I assume you process a Sentinel-2 image or similar and set maxRows <- 10000 to match the number of lines of your image?
maxRows corresponds to the maximum number or rows to be processed at once by a CPU/thread. if user defines maxRows >= number of rows of the image, then only one processor with be used. and the process may be very RAM intensive.
You should either not define maxRows (then default value is 20*window_size), or define maxRows as nb_lines/nbCPU, if nb_lines is the number of lines of your image. This should work well if your raster does not include uneven masking and if you are confident with the RAM available on your computer. otherwise I suggest you do not define maxRows, the multithread computation should then smooth the uneven distribution of your data.
maxRows is currently defined as
#' @param maxRows numeric. max number of rows in each block
but it should be defined as in a next update.
#' @param maxRows numeric. max number of rows processed once by each CPU
let me know if you think this is a better parameter definition or if you have suggestions
cheers, jb
Dear @jbferet
Thanks for your fast reply!
I didn’t set the maxRows parameter to 10,000 based on the size of the S2 image, but because it sped up processing significantly on a Windows 10 machine with an Intel i7 and 128 GB of RAM. On that PC, parallel processing with nbCPU = total_cores – 1 worked correctly and the CPU was almost at 100%.

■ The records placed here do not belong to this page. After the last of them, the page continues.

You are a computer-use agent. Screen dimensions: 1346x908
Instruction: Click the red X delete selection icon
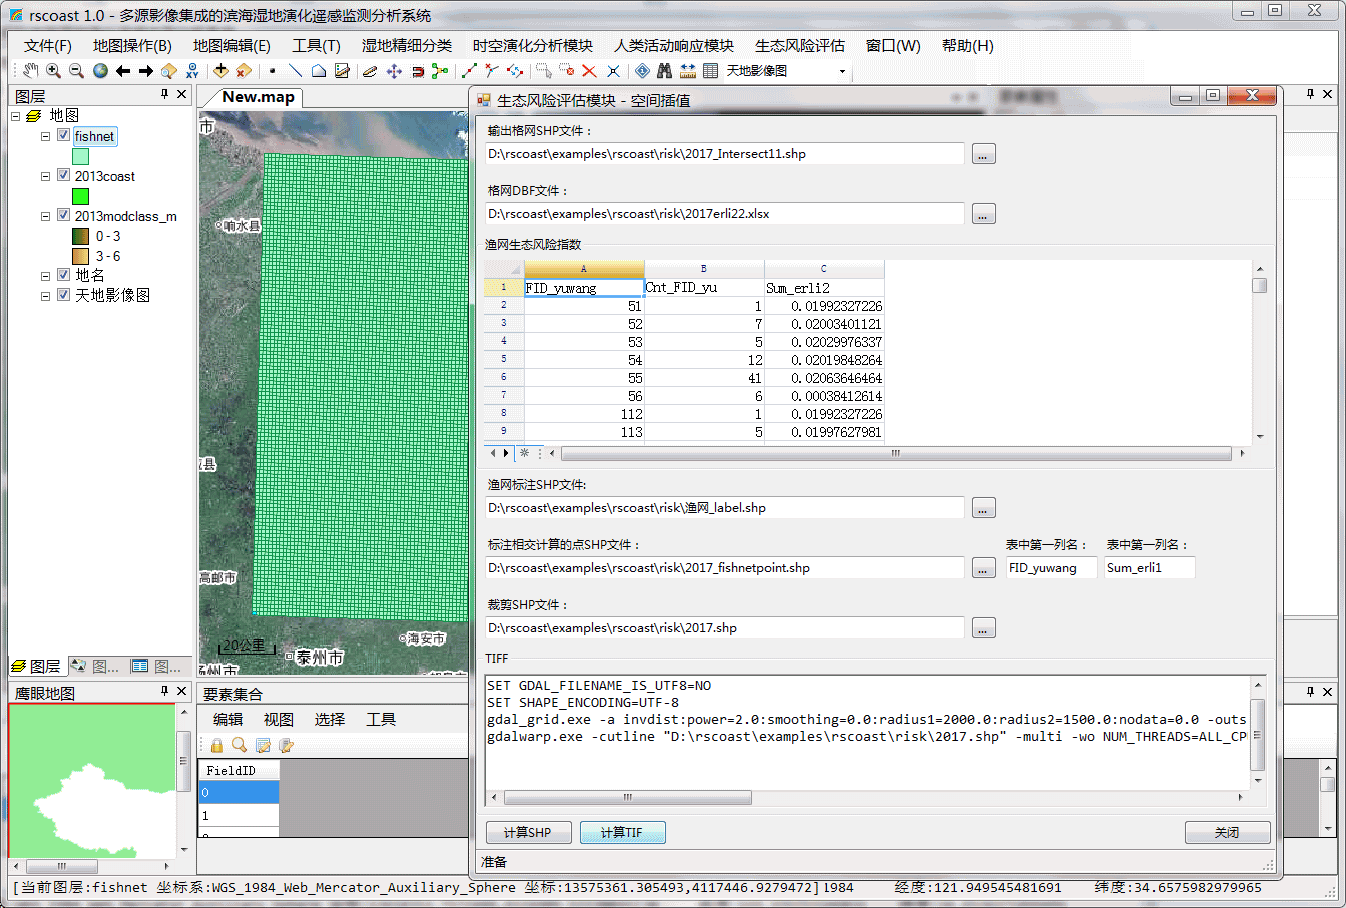tap(589, 71)
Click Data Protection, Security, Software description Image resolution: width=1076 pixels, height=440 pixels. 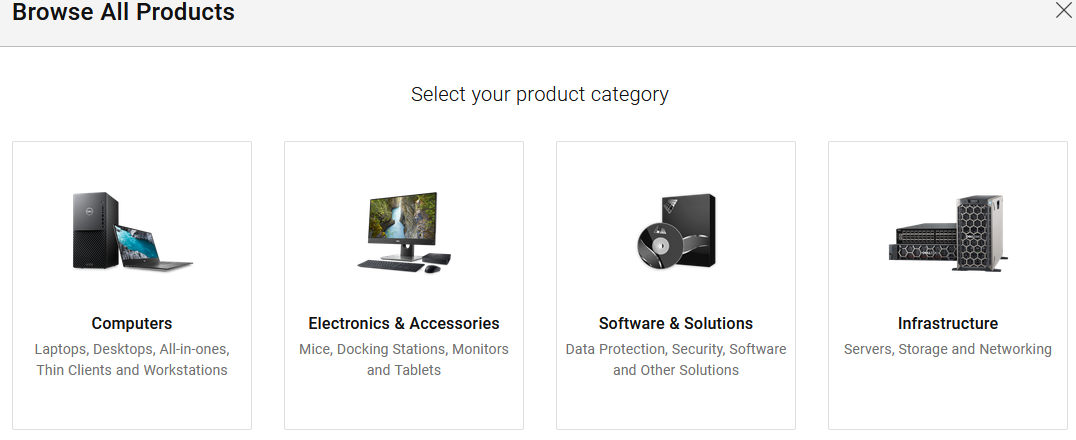coord(676,349)
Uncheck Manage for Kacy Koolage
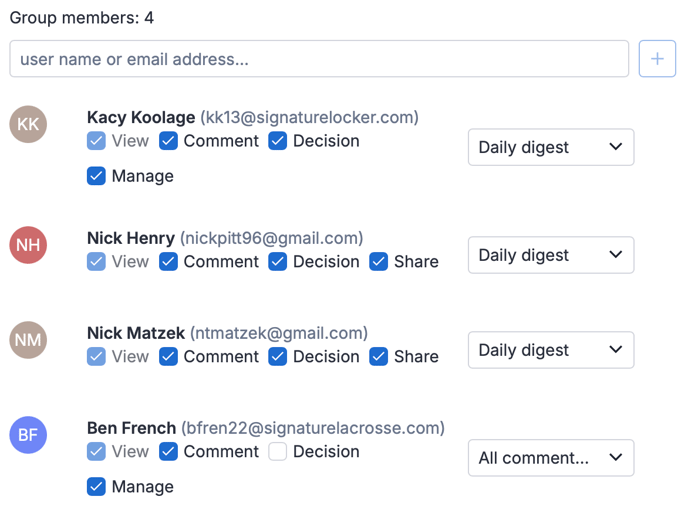The width and height of the screenshot is (688, 510). pyautogui.click(x=96, y=176)
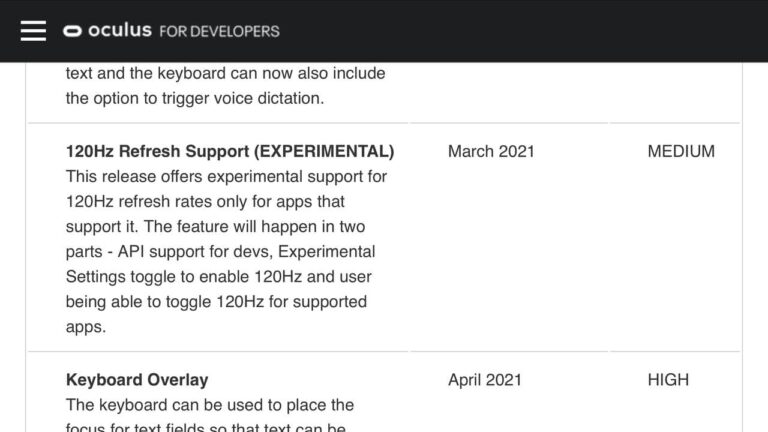
Task: Click the 'text and the keyboard can now' line
Action: point(225,73)
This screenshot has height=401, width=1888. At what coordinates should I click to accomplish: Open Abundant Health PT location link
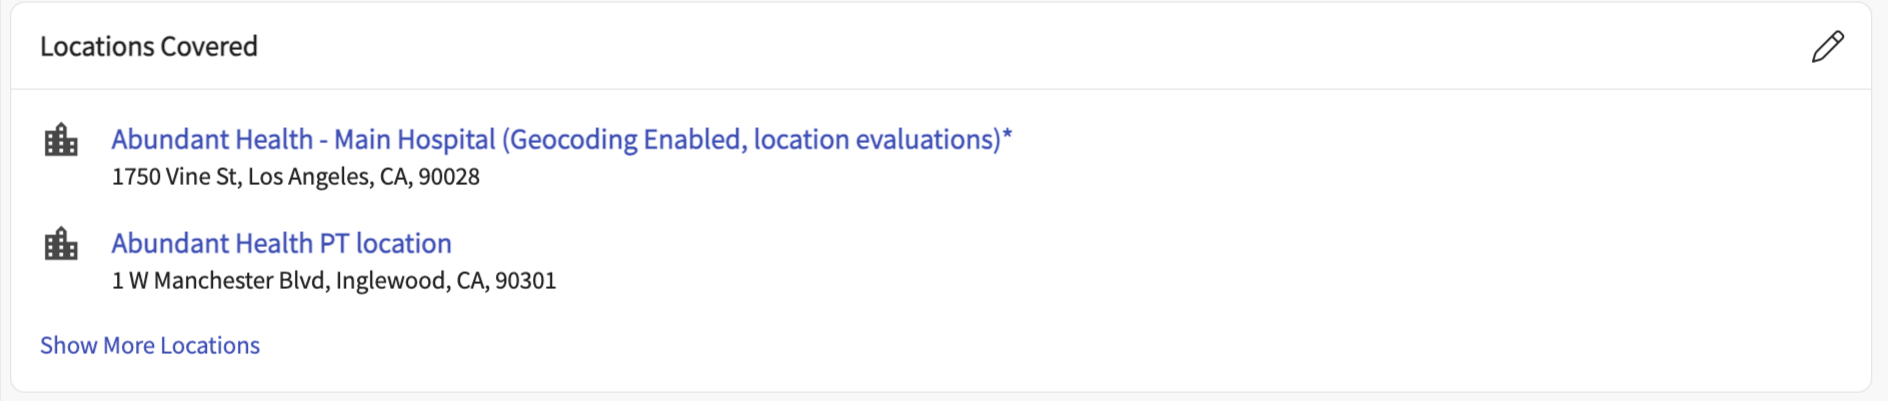(281, 244)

However, on a Windows 11 machine with an Intel i9 and 192 GB of RAM, using the same configuration, it only uses one core (almost 7% CPU load)—so I thought it might be related to Windows 11 or the newer versions of R.
This afternoon I’ll try the configuration you suggested to see if it fixes the issue.
All the best,
Right, I forgot parallel processing worked fine with windows 10 OS. So you confirm that besides windows OS version, your R environment is identical (R version, biodivMapR version, imported packages version and so on) ? The behavior you describe in windows 11 OS seems logical based on the latest version of the code: maxRows has a 'priority' over nbCPU. This should not be the case, in my opinion (you want to take advantage of available CPU if you defined a number of CPU to use, and balance computation over CPUs even if large amount of RAM available).
If the biodivMapR version was the exact same for your windows 10 test, I currently do not have an explanation for it. I will try to investigate. Meanwhile, can you test with maxRows set to nb_lines/nbCPU, or maxRows <- NULL and tell me if parallel processing works properly and computation time is comparable to windows 10 process?
jb
On the Windows 11 PC I just tested:
-
Latest version of R and all packages, including biodivMapR 2.3.4, with maxRows <- 10000: it shows 0% load on all threads except one, and total CPU usage is 8%.
-
Latest version of R and all packages, including biodivMapR 2.3.4, with maxRows <- NULL: it shows 0% load on all threads except one, and even lower CPU usage than in the previous case, as expected.
-
Same version of R (4.2.2) as on the Windows 10 PC and the same package versions, including biodivMapR 2.3.4 (on Windows 10 I was already using the latest version), for both maxRows options, and the result is identical.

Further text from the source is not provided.